Of note, our study has indicated that plaques with longer length and irregular surfaces present a greater risk for artery-to-artery emboli. With this in mind, we hypothesize that, the greater the plaque burden, the more unstable the inner substance and the more likely it would be to damage the plaque surface and form thrombin that could embolize downstream. Considering that intracranial plaques with long length, greater plaque burden, and irregular surface may be responsive to dual antiplatelet therapy, and antiplatelet therapy has been shown to reduce microemboli in carotid stenosis,46,47 we believe our findings have therapeutic implications for early detection with HRMRI and treatment with dual antiplatelet therapies.

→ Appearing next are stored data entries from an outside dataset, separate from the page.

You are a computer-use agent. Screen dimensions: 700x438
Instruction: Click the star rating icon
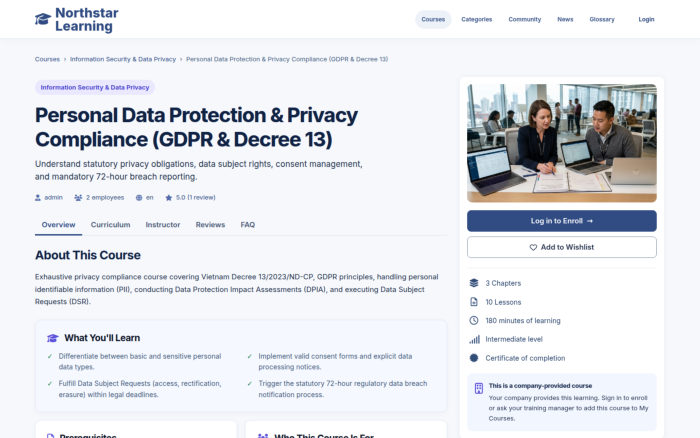[x=168, y=198]
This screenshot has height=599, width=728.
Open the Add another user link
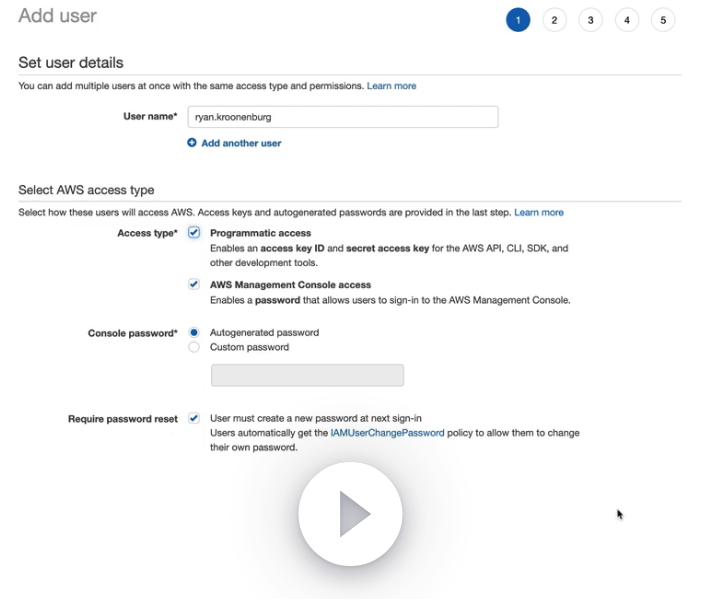[241, 143]
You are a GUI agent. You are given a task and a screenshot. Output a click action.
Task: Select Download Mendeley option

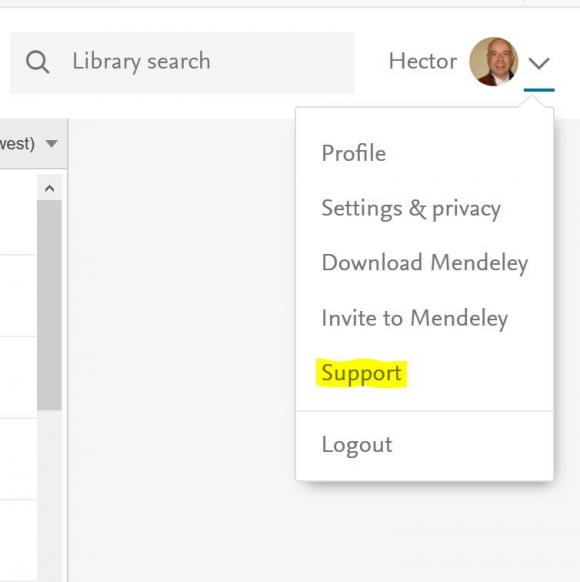point(425,264)
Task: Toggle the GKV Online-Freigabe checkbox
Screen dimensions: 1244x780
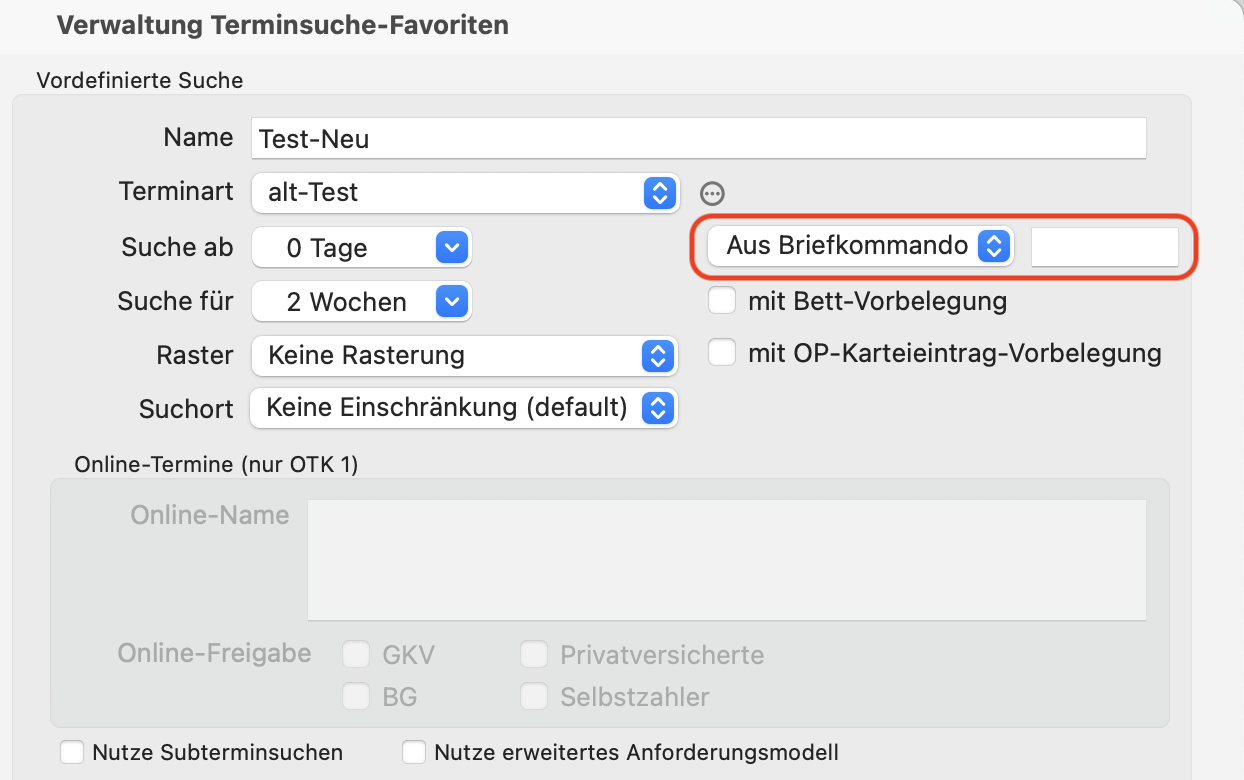Action: coord(356,655)
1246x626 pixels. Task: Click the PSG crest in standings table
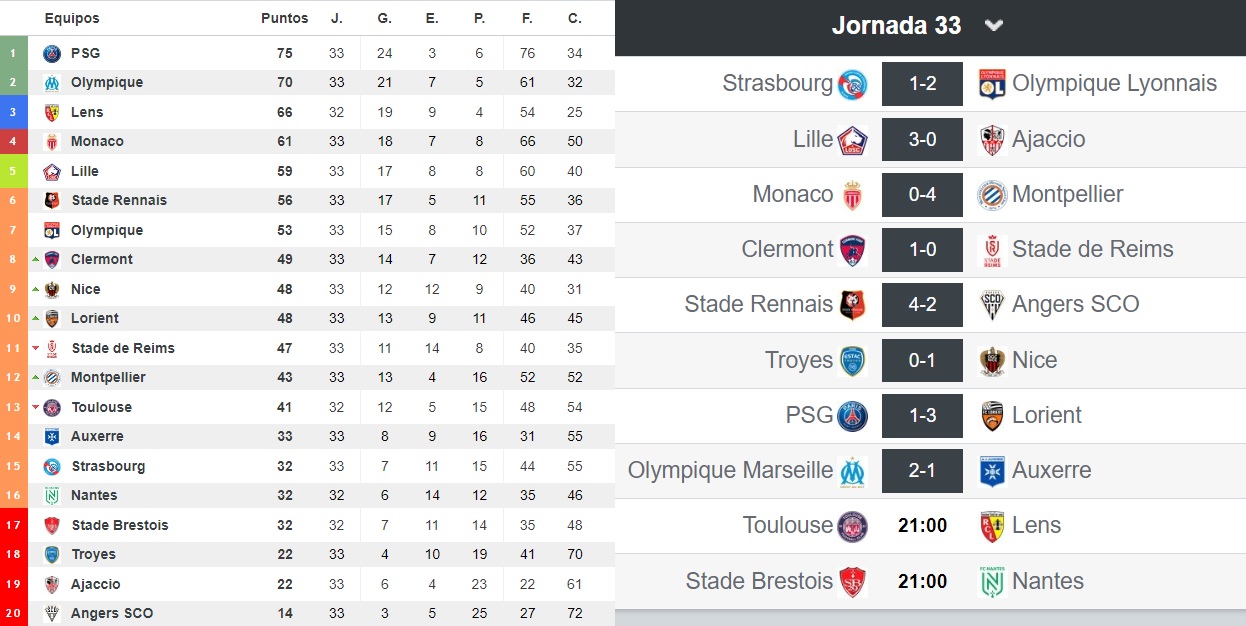pyautogui.click(x=52, y=53)
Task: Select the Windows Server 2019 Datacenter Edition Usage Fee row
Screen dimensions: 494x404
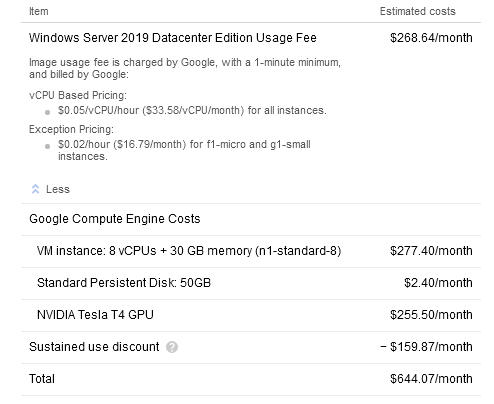Action: 251,38
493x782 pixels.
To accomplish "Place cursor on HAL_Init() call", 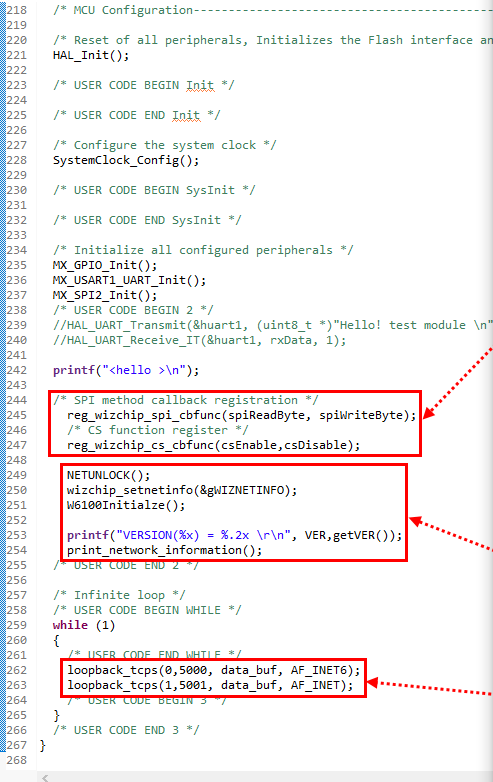I will (x=91, y=55).
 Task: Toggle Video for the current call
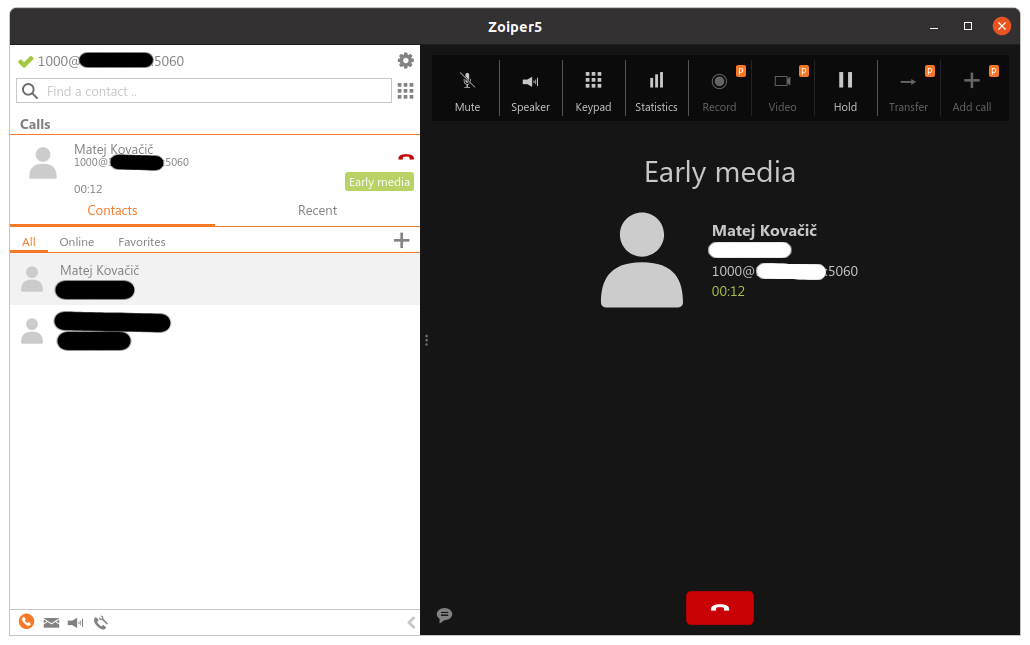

Our study has several limitations. First, previous studies found that atherosclerosis affected both the extracranial VA (ECVA) and the intracranial posterior circulation equally.48,–,50 The main mechanism of symptomatic ECVA is AAE. In our series, patients with ECVA stenosis were not recruited, which leads to fewer patients in the AAE group. Second, when evaluating the vessel wall with HRMRI, the interpreters were not blind for the ICAD stroke subtype, which may have influenced their views of the data analysis. Third, in vivo evaluation of intracranial vessel wall lesions and plaque properties is inherently challenged by the lack of histologic correlations. Fourth, in our study, all intracranial posterior circulation arteries, including ICVA, BA, and PCA, were analyzed together to explore the mechanism of stroke. In different cohorts, the proportion of vessels may be variable, which may, in turn, have some degree of influence on our results. Owing to the limited sample size, no vessel-specific studies on BA or ICVA were performed. Finally, plaque morphology data on HRMRI such as intraplaque hemorrhage, calcification, and plaque volume were not included as outcome variables here and thus will be targets for analysis in future studies.
Overall, our findings showed that HRMRI is helpful for exploring symptomatic atherosclerotic plaque morphology in the posterior circulation with PAO or AAE. Plaque with short length and a regular surface was associated with PAO, while plaque with long length, greater plaque burden, and an irregular surface was highly suggestive of an unstable lesion that might lead to AAE. Further longitudinal studies are required to evaluate the plaque morphology dynamically, which is likely to be helpful in providing individualized therapies as we gain a clearer and deeper understanding of the mechanisms of ischemic stroke caused by symptomatic ICAD.